> _Complete the following_
1) From the commentary on the Justice Department's school bathroom notice, reproduce word for word the part that opens with the words containing "JEFFERSON CITY —" and closes with "liberal interest groups.".
2) Answer these questions using the commentary on the Justice Department's school bathroom notice, marking each answer (a), (b) or (c) like its question.
(a) What did the notice tell public schools to provide to all students?
(b) How many signatures has the American Family Association's online petition received so far?
(c) Which company is described as facing a nationwide boycott?
3) Continue the commentary on the Justice Department's school bathroom notice, starting after its final sentence.

> _Document section_
** START **

JEFFERSON CITY — Ridiculous. Absurd. Authoritarian. Abuse of power. These are just a few the words that come to mind when you consider the latest “decree” from the Department of Justice (DOJ). This week, the president and his cronies at the DOJ sent a notice to public schools across the country directing them to provide transgender bathroom access to all students – or face a loss of federal funding and/or lawsuits from the federal government or his surrogates at the ACLU and other liberal interest groups.
This is nothing less than blackmail and another in a long line of unconstitutional abuses of power with the goal of transforming America from the top down into a politically correct nation devoid of the morals and values that made our country the greatest in human history. The president’s sweeping decree also ignores the fact that a large swath of the country disapproves of the job he is doing and an even larger number of Americans disagree with laws or decisions like the one the DOJ issued. Polling shows that Americans believe that transgender individuals should use the bathroom that corresponds with the gender they were assigned at birth. Target is now embroiled in a nationwide controversy and boycott over their recent policy to allow transgender people to use opposite sex bathrooms. An online petition by the American Family Association has received over 1.2 million signatures so far opposing Target’s decision and protests and demonstrations are taking place at their stores around the country. A corresponding drop in Target’s stock value shows the outrage is widespread and is effecting Target’s business.

** END **

> _Provided material_
** START **

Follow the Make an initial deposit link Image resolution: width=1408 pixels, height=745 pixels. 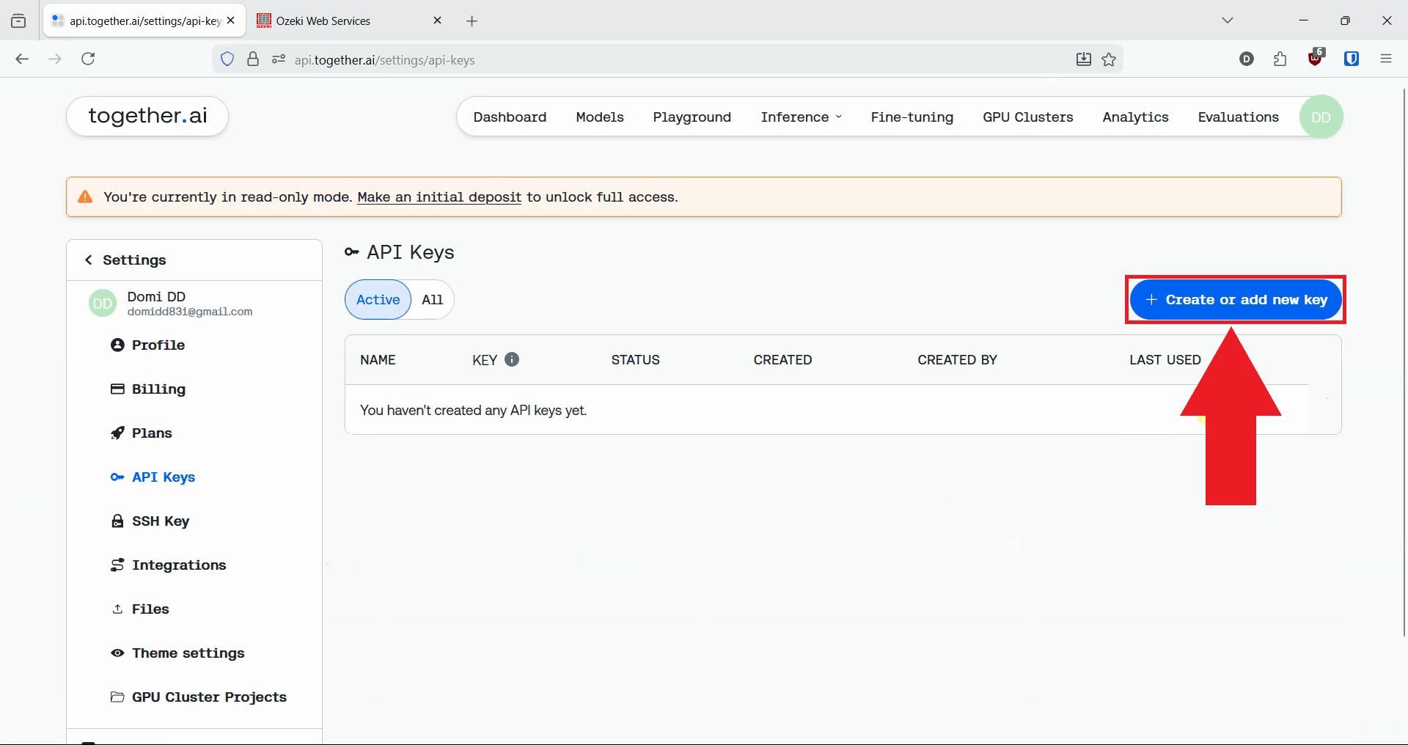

** END **

> _Results by task_
1)
JEFFERSON CITY — Ridiculous. Absurd. Authoritarian. Abuse of power. These are just a few the words that come to mind when you consider the latest “decree” from the Department of Justice (DOJ). This week, the president and his cronies at the DOJ sent a notice to public schools across the country directing them to provide transgender bathroom access to all students – or face a loss of federal funding and/or lawsuits from the federal government or his surrogates at the ACLU and other liberal interest groups.

2)
(a) Transgender bathroom access
(b) Over 1.2 million
(c) Target

3)
This discussion goes beyond just who should and should not use a certain bathroom in our schools. How should schools manage the issue of gender-specific sports teams? Should we open up male or female locker rooms to the opposite gender based on how that individual “feels”? Perhaps most importantly, does this decision open up our children and students to sexual harassment and allow sexual predators where they don’t belong and where they can take advantage of our most vulnerable? Those are serious questions the DOJ are conveniently ignoring while they threaten and blackmail our schools to do something many of them have no interest in doing. The fact is, this decision opens up a can of worms and will lead to more problems, more litigation, and more political division at a time when we can ill afford it.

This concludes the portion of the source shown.